Patterson returns with another Alex Cross thriller, leaving series fans curious what is to come, especially after the high-impact ending of the previous story, a BookShot. As if nothing had happened at all, the story opens with Cross investigating an apparent case of road rage, a man shot and killed in his car. However, just as Cross is getting a handle on the situation, a call comes in, reporting an officer has been shot. Rushing to the scene, Alex realises that this is not only his former boss, the Chief of Detectives, but the mentor of his wife, Bree. The killer is out there, but no one is at the helm to guide detectives, until Bree is chosen for this illustrious job, now boss to the famed Dr. Alex Cross. While Bree is to wear multiple hats, she makes a decision on the killing to appease the brass, ignoring the instincts of her own husband. This puts a significant strain on the relationship and tears the Homicide Division in two, just at the time when unity is essential. A drug lab is attacked and many of those inside are left for dead, an apparent act by a group of vigilantes, which has Cross on high-alert. With no firm list of suspects and fluid motives, Cross must pound pavement and ask the right questions before more acts of retribution take place, while still letting the killing of the former Chief of Ds percolate in his mind. When more apparent acts of road age occur, Cross sees a pattern; expensive vehicles and people admitting they may have been skirting traffic laws. Could these killings be fuelled by someone who wants to enforce the laws of the road when no one else will? Pulled in many directions, Cross soon learns that the vigilante movement is stronger than he first thought and that there is a plan to deliver justice on a large scale, with Metro DC in the crosshairs. With all that is going on, one would think that Cross could not focus on his family, but a few issues on the home front force him to take a closer look and reinvent the foundation of the Cross family. An interesting premise for Alex Cross, though delivery seemed slightly strained for me.

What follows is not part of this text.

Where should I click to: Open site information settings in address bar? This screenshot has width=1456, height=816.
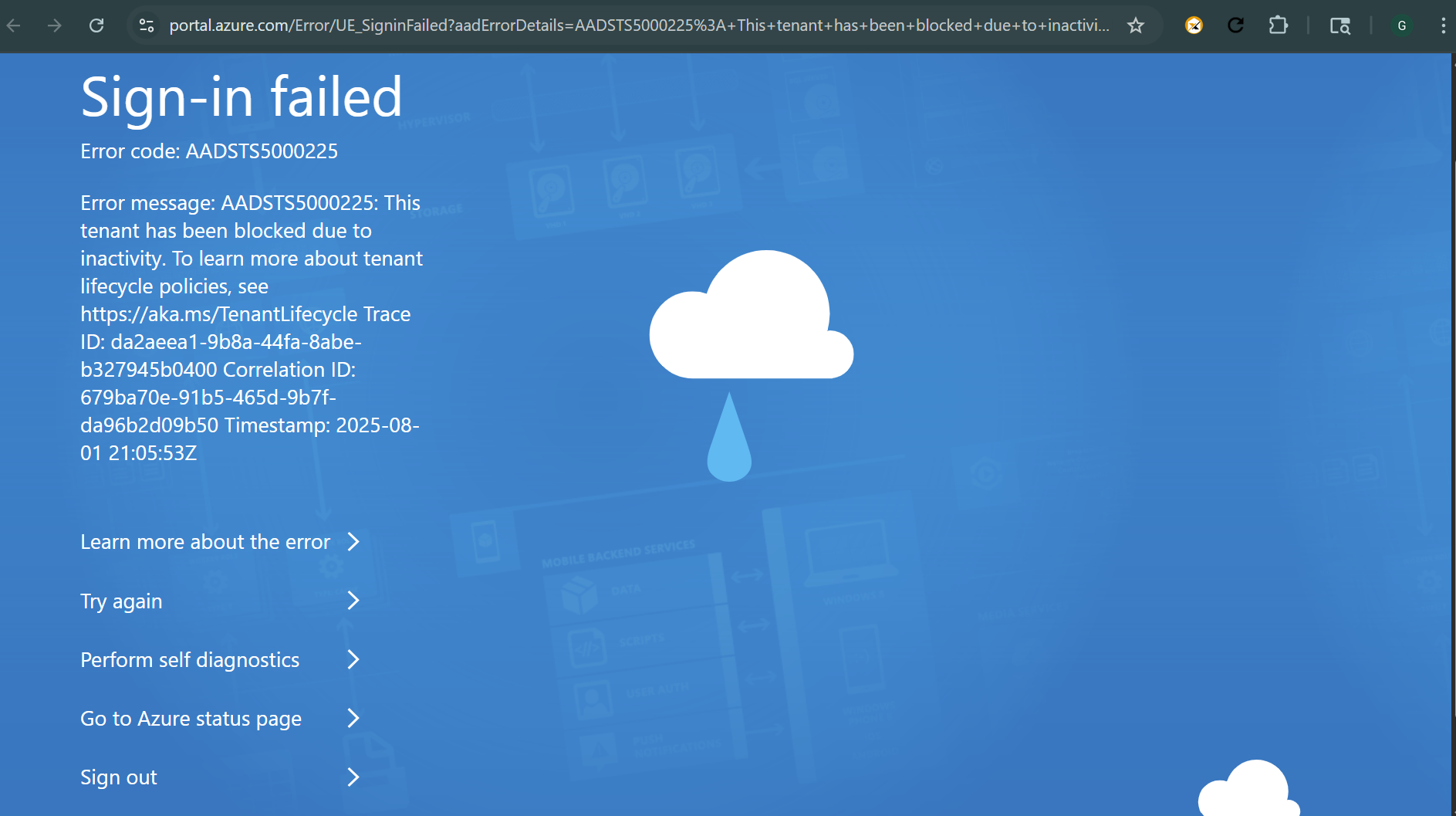pos(146,25)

I have long been a fan of the Alex Cross series, the only one that James Patterson has kept for himself. While I lamented some of his joint writing ventures, I could always rely on this series to deliver a punch. Perhaps that time has ended, for I felt this novel did not offer the excitement I had hoped. While Cross and the strong supporting cast continue to develop with their backstories, the cases are not pulling me in. Patterson litters the plot with a few cases and has the reader juggling them to keep things straight. Perhaps the best part of the story involves the personal strains in the Cross home, though I will not speak to these, leaving the reader to discover them peppered within the pages of this story. While there was nothing wrong, per se, with Patterson’s work, I could not find myself attaching or feeling any sort of compelling reason to read “just a little more”, as Patterson has always been able to do. Perhaps my mindset, but also likely that Patterson churns out so much that the quality has taken second place to quantity. I must address one thing that I pointed out in the opening, something that I know many series fans have been hoping to better understand. In the BookShot released earlier this year (Cross Kill, Alex Cross #23.5), there was an ending that offered a wonderful cliffhanger. I know many people commented on various sites about how Patterson might have to get the popular character out of the predicament in order to fuel a full-length novel. Without revealing too much, it was only when I opened the first few chapters of said BookShot after completing this novel that I realised that this novel (#24) is actually supposed to PRECEDE the BookShot. Call it poor labelling by the publisher or blame Patterson for not regulating things, the reader is still left to suffer. So now, series fans must wait to see if Patterson addresses things in a timely fashion or if we are to be considered dunces and expected to forget all that happened. Much like a bad season of Dallas in the 1980s. Interesting… but unfortunately baffling all the same.

Interesting work, Mr. Patterson, though I cannot praise you. Perhaps others will and I will give this another read down the road. While your BookShots are entertaining and your countless other series seem to churn out pieces, could it be time to halt the train containing your riches and focus on well-crafted books?